Riz. 8. Examen histologique d'une biopsie hépatique dans une atrésie des voies biliaires extra-hépatiques.

Kyste du canal biliaire commun dans 2 à 5 % des cas, il provoque une violation complète de la perméabilité du système biliaire et peut donc être à l'origine d'une cholestase extrahépatique. Dans la plupart des cas, le kyste est associé à une atrésie des voies biliaires extrahépatiques. Les manifestations cliniques et biologiques ne diffèrent pas de celles de l'atrésie. La valeur diagnostique est l'échographie, qui révèle une formation de cavité dans la projection du canal biliaire principal.

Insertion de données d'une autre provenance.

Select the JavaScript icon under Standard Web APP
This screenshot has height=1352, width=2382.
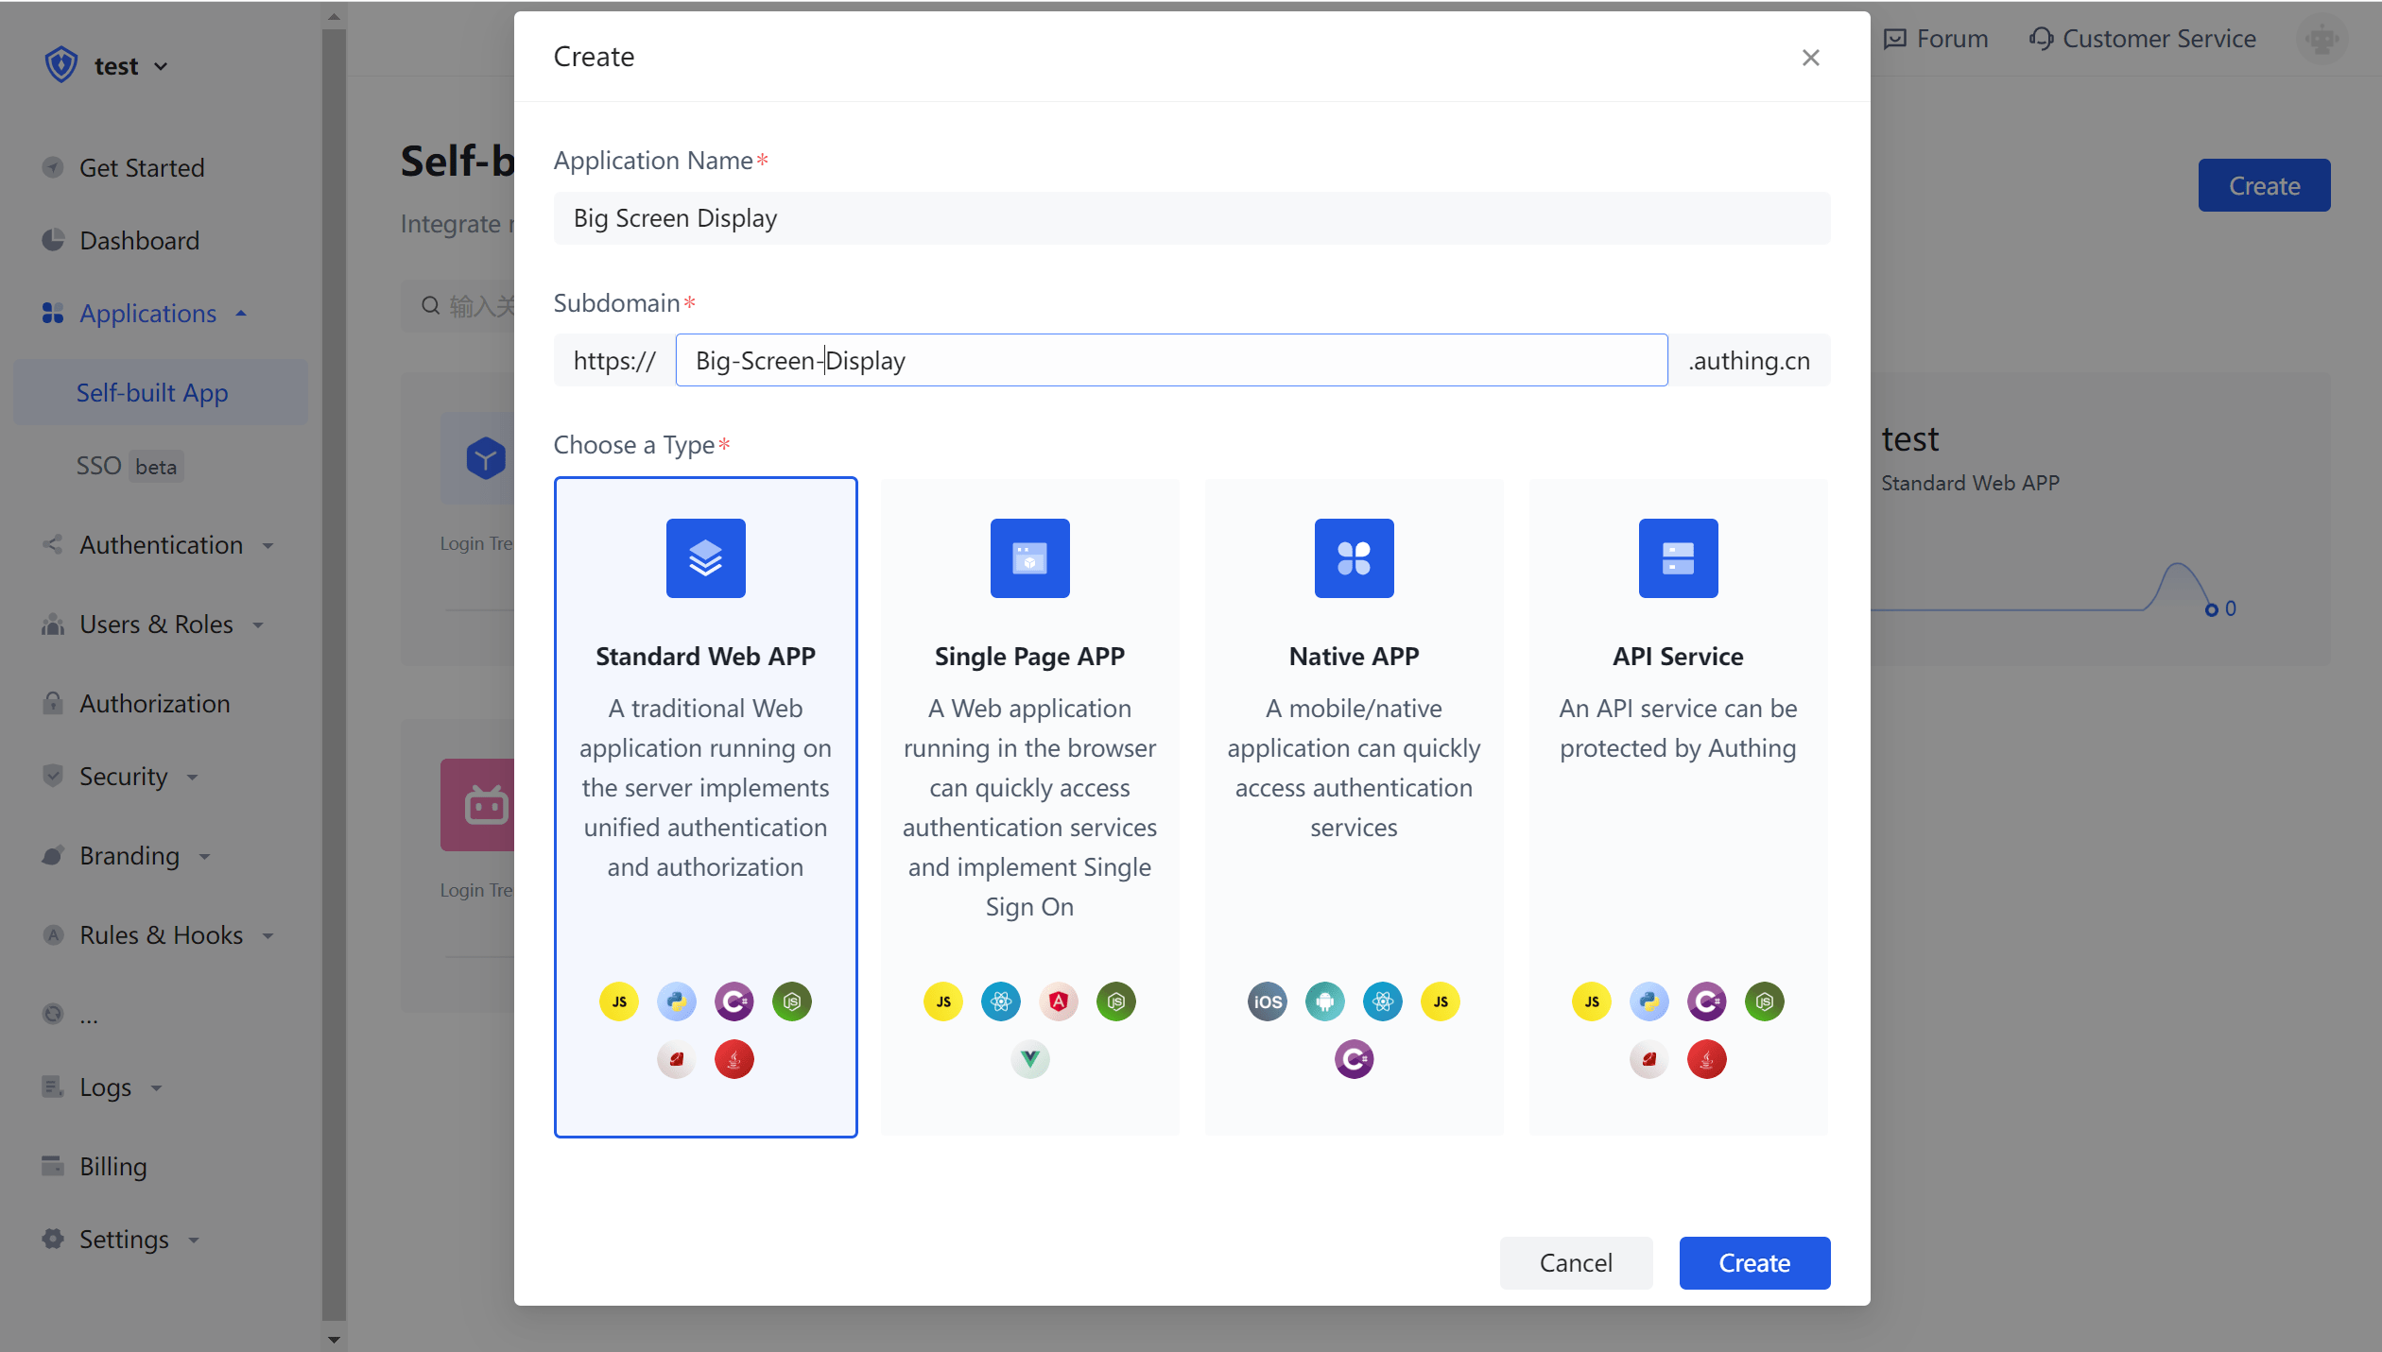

Ainsi, le développement du syndrome de cholestase chez les nouveau-nés peut être le résultat d'un large éventail de causes avec la localisation du défaut pathogénétique primaire à différents niveaux du système hépatobiliaire. Les mécanismes pathogénétiques de diverses maladies reflètent un complexe de symptômes cliniques et de laboratoire caractéristique, important pour le diagnostic. Quelle que soit la cause, une violation de l'écoulement de la bile conduit à la prise de conscience des effets toxiques de ses différents composants et à l'implication d'autres organes et systèmes dans le processus pathologique.